┌─ DATASET RECORDS

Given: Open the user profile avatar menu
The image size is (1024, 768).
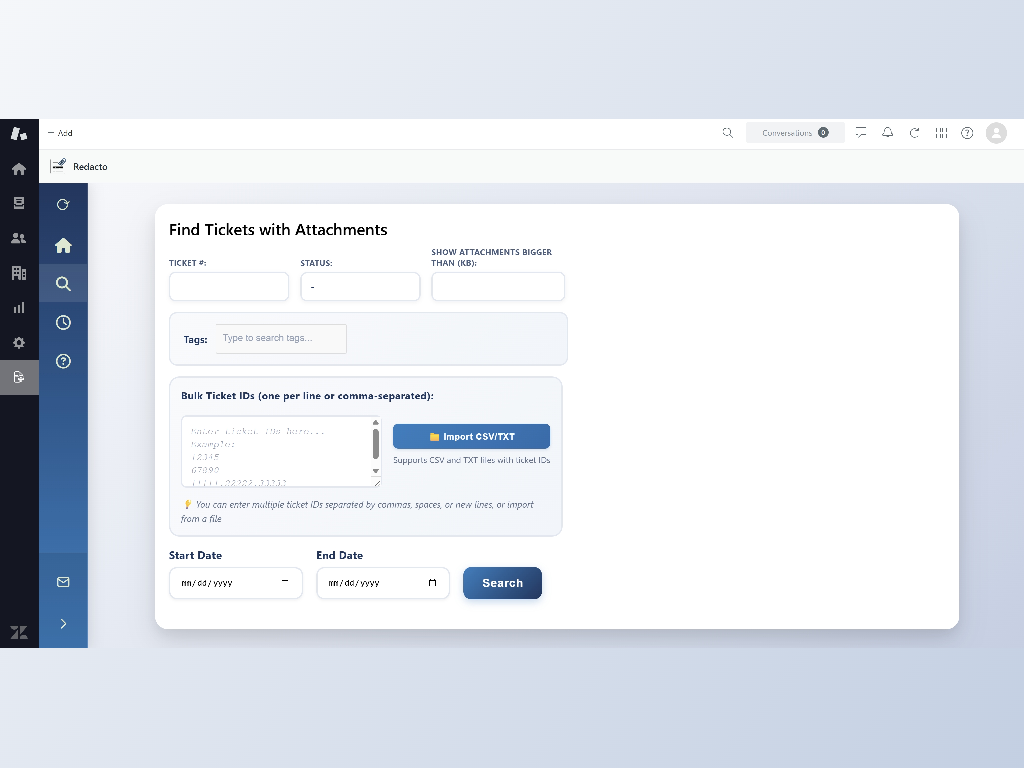Looking at the screenshot, I should pyautogui.click(x=996, y=133).
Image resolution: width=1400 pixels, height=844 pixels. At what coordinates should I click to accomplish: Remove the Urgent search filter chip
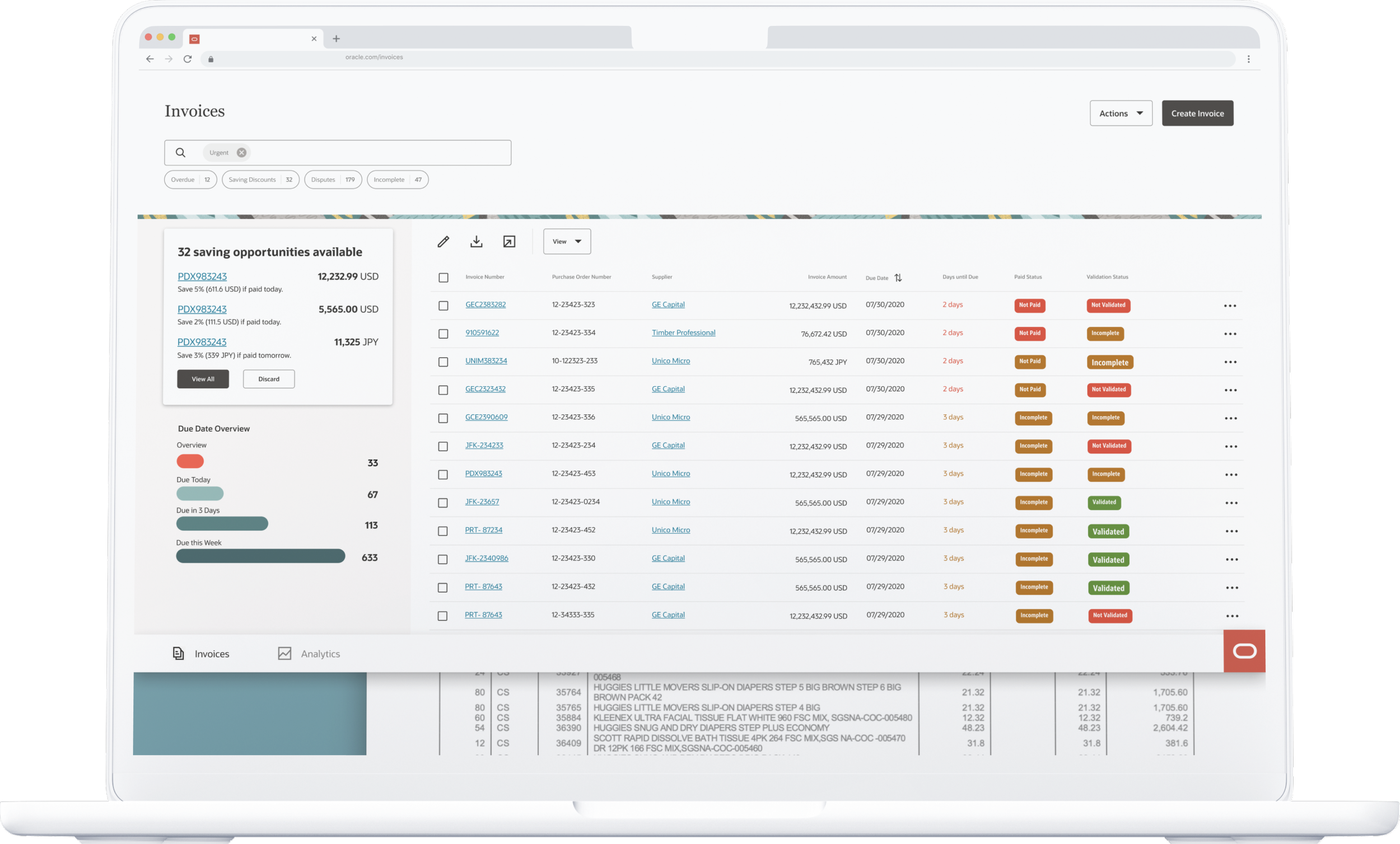[241, 153]
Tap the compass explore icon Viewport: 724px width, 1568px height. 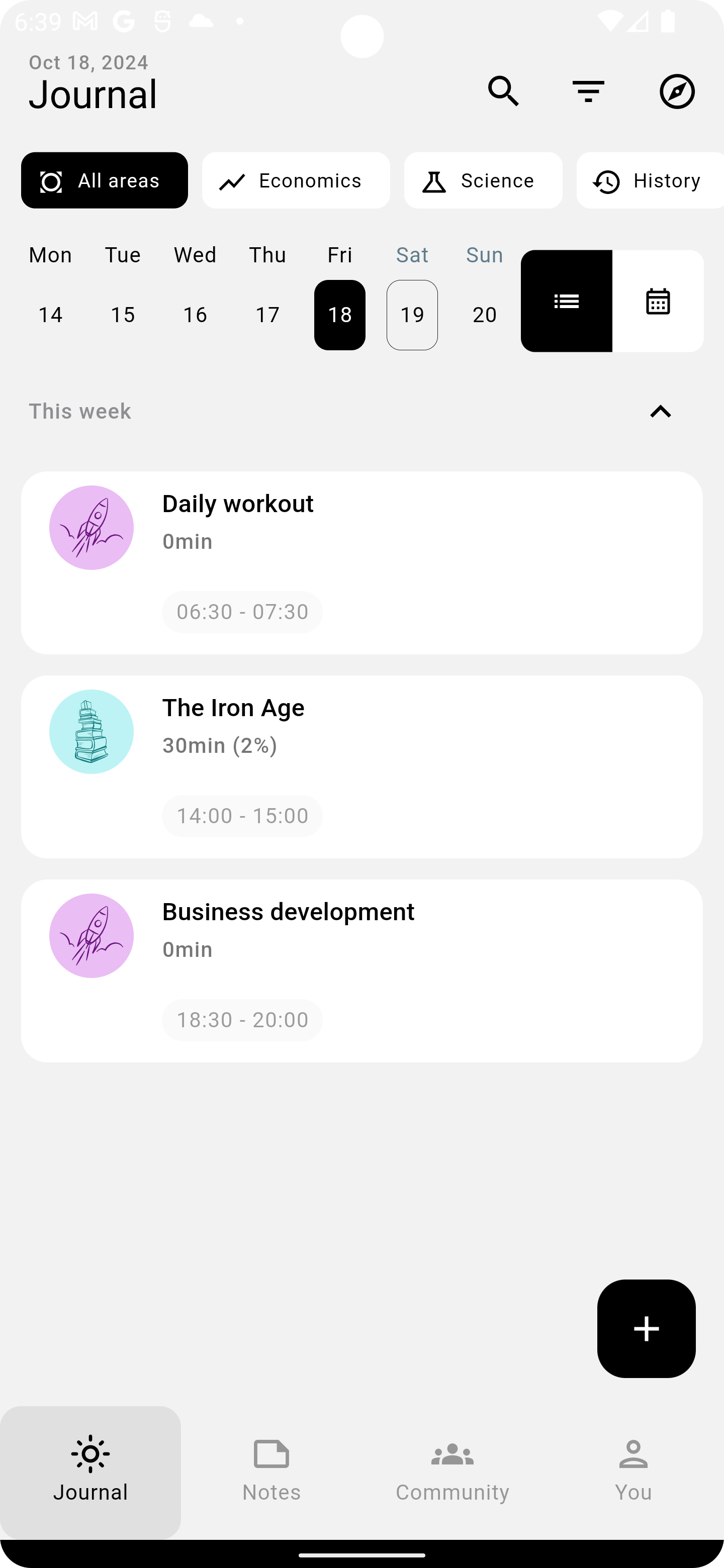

└─

YOUR TASK = Write out all of the records above again, switching "Urgent" to "Pending" and keeping everything else the same. Leave out the pictures.

COMPLETE OUTPUT =
Given: Open the user profile avatar menu
The image size is (1024, 768).
Looking at the screenshot, I should pyautogui.click(x=996, y=133).
Image resolution: width=1400 pixels, height=844 pixels. At what coordinates should I click to accomplish: Remove the Pending search filter chip
[241, 153]
Tap the compass explore icon Viewport: 724px width, 1568px height. 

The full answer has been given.